At times, perhaps influenced by such notions, we may be tempted to do an end-run around the Romans, to get to some supposedly pure font of Greek wisdom, which the clumsy and practically-minded Romans muddied or somehow compromised.

I have no argument against the profundity of the Greeks. I want rather to rehabilitate the Romans, especially if you harbor any of the above notions. (I know that I have. As a sophomore, in my oral exam for Great Books seminar II, I disparaged Cicero as inferior to the Greeks, and my professor was a leading Cicero scholar!)

Not long ago the French Catholic man of letters Rémi Brague offered an intriguing rehabilitation of the Romans. The Romans, to be sure, at times were mere conduits for the riches of Greek culture. Yet being a conduit, or an aqueduct, is not to be disparaged.[26] It involves a recognition that there is something higher that must be worked up to, and then brought down, so to speak. This was the great Roman achievement—“to have spread the riches of Hellenism and to have transmitted it down to us.”[27] It certainly could have been otherwise. The Romans could have protested the riches of Greek culture, kept it at a distance, and refused to be influenced by it. There are instances in history when cultures have rejected salutary influences from the outside. But to their credit, and to our benefit, the Romans did not. This attitude of openness to the riches of Greek culture, a willingness to embrace it and to expend the effort in transmitting it, is what Brague sees as distinctively Roman. In this regard, think of the Aeneid, which depicts the future site of Rome as a Greek settlement, Evander’s Pallanteum, a clear indication that Rome was fundamentally indebted to the Greeks. A remarkable cultural humility. In fact, is it not the case that Virgil’s indebtedness to Homer was a sign of remarkable humility?

And this attitude is not limited to the classical Romans. In fact, Brague argues, all of us to some extent find ourselves in the position of the Romans, of being recipients and potential heirs of a tradition that is not ours. We are in a secondary position with respect to the culture that we aspire to embrace. In his formulation: “To be ‘Roman’ is to have above one a classicism to imitate and below one a barbarity to subdue,” yet, it is important to qualify, lest this be understood as some sort of cultural chauvinism, this struggle takes place within oneself—Brague speaks of an “inner barbarity.”[28] According to Brague, “to be Roman is to experience the ancient as new and as something renewed by its transplantation in new soil.”[29] For this reason, Brague argues that the true identity of Europe is Roman, not Greek or Hebrew, inasmuch as Europe’s history has been one of receiving and handing down what was not originally its own. Even more is this true about America.[30] And, I was thinking, you pioneers at Thomas Aquinas Northfield may be said to be among the most Roman of all, in that you too have the experience of renewing what is ancient by transplanting it to new soil.

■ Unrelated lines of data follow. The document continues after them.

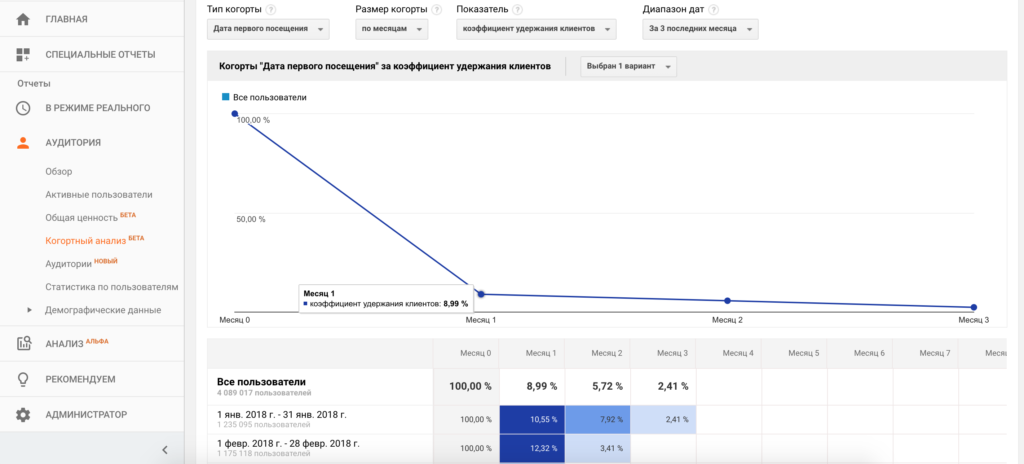Open the Дата первого посещения dropdown
The width and height of the screenshot is (1024, 464).
268,30
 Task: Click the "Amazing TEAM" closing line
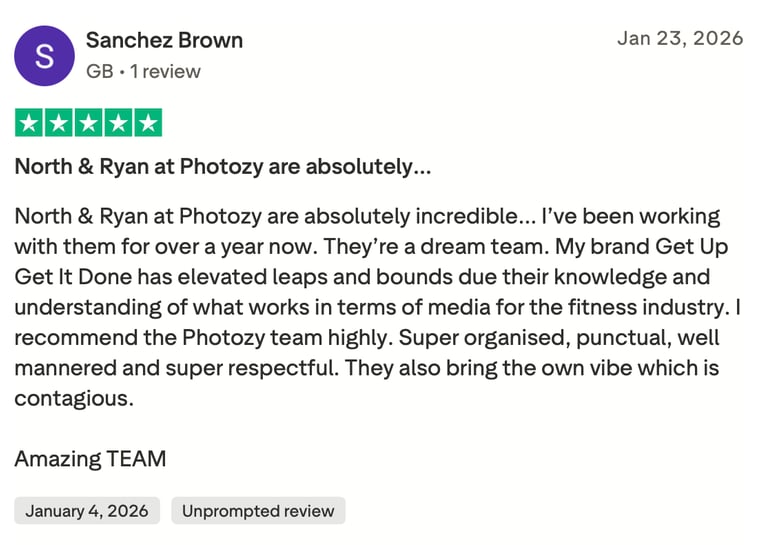coord(90,459)
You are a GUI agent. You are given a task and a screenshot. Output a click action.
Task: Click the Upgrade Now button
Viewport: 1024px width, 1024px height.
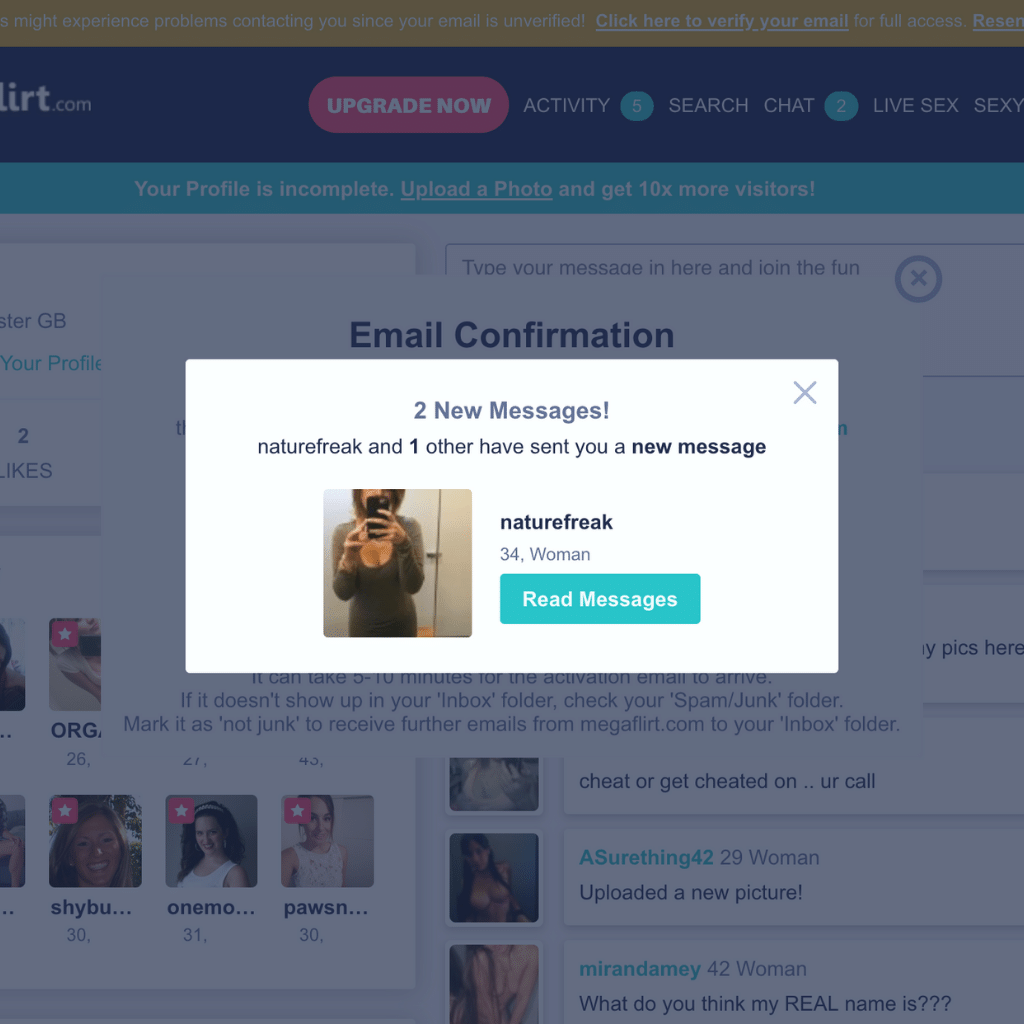pos(408,105)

Ad secundum dicendum quod . . . Specificity, abundant proper nouns, are by no means unique to Virgil; they are part of the epic genre. As C.S. Lewis has shown, this epic specificity is highly stylized and infuses a poem with grandeur and solemnity, and it is especially found in what he calls “secondary epic,” viz., in Virgil and in Milton.[31]

But I want to go further than this. For all Westerners, and especially for Catholics, the specificity of Rome is of vital importance.

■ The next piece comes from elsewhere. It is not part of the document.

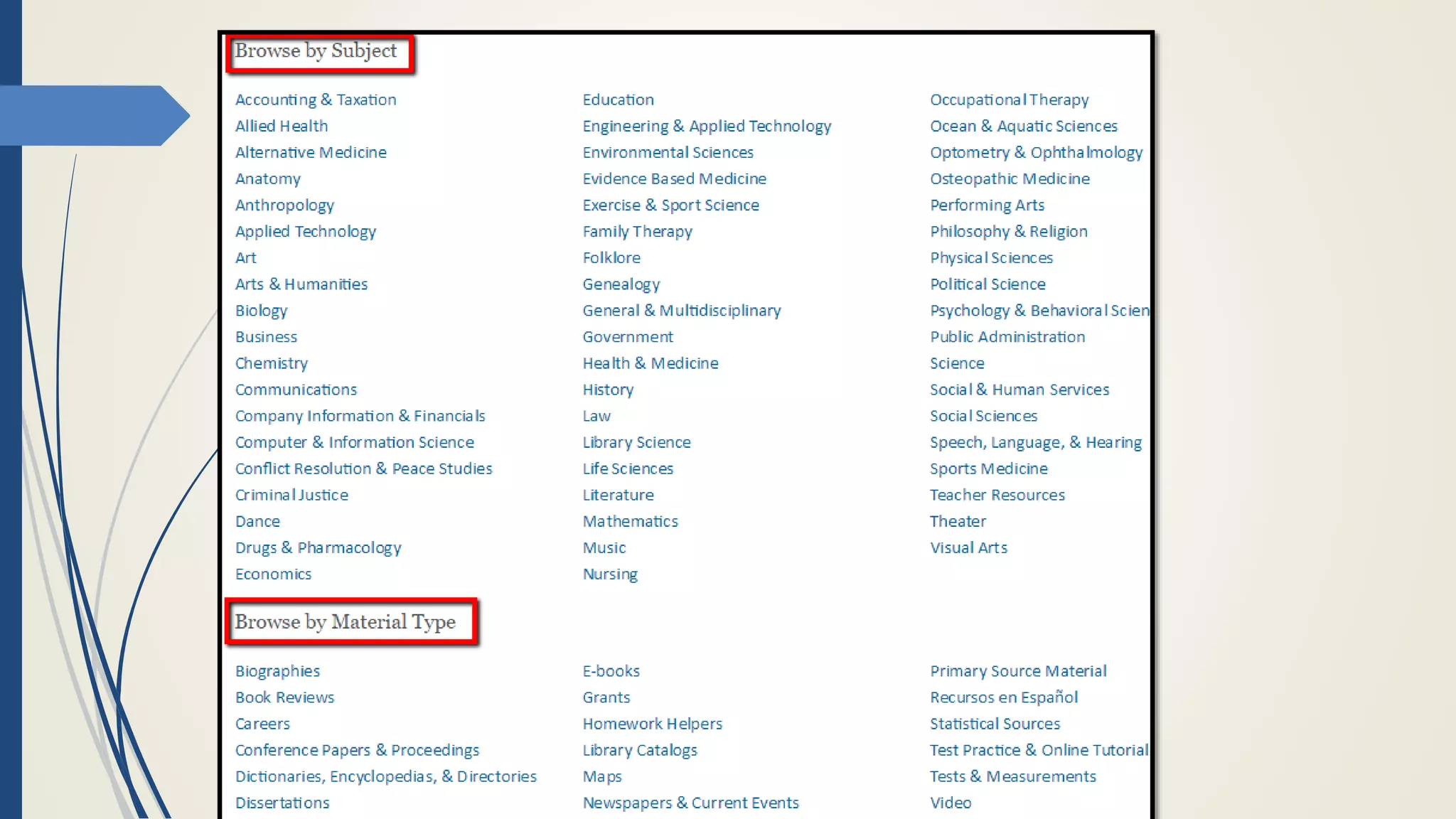Select the Occupational Therapy subject

tap(1009, 100)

At the North American College in Rome, a new tower bears a plaque with an inscription from the early Christian poet St. Paulinus of Nola: resonare Christum corde Romano, “to echo Christ with a Roman heart.”[32] This exhortation applies not only to seminarians, but to all liberally-educated Catholics today. What does it mean to have a “Roman heart?” In my opinion it absolutely entails engaging the pagan Romans and the unique history of the city of Rome.

Our roots as Westerners and as Catholics lie in Rome. In an address delivered during the Second World War, when the future of Europe was very much in jeopardy, T.S. Eliot said:

“as Aeneas is to Rome, so is ancient Rome to Europe. Thus Virgil acquires the centrality of the unique classic; he is at the centre of European civilisation, in a position which no other poet can share or usurp. The Roman Empire and the Latin language were not any empire and any language, but an empire and a language with a unique destiny in relation to ourselves; and the poet in whom that Empire and that language came to consciousness and expression is a poet of unique destiny.”[33]

Eliot, it should be noted, was not Roman Catholic. How much more should we as Roman Catholics hold this.

Our faith is an historical faith, founded on historical events that took place in Israel—the virgin birth, the crucifixion of Our Lord, and his resurrection. The one Church founded by Our Lord has an historical foundation, and a specific history, first in Jerusalem and Antioch, and eventually in Rome. For Catholics, the city of Rome is unique—it had a dual apostolic foundation (Sts. Peter and Paul), and the Bishop of Rome, of course, is the Holy Father, the Pope. But this apostolic foundation was made upon an existing city. When Sts. Peter and Paul died there, Rome already enjoyed a lengthy history and a vibrant culture. The Church in Rome gradually inserted itself into, and later incorporated, many of these features of Roman culture, some of which remain up to the present day. To give just one example—the prayers of the Roman Liturgy,  it was shown a few decades ago, owe much to the style of early Roman religion.[34]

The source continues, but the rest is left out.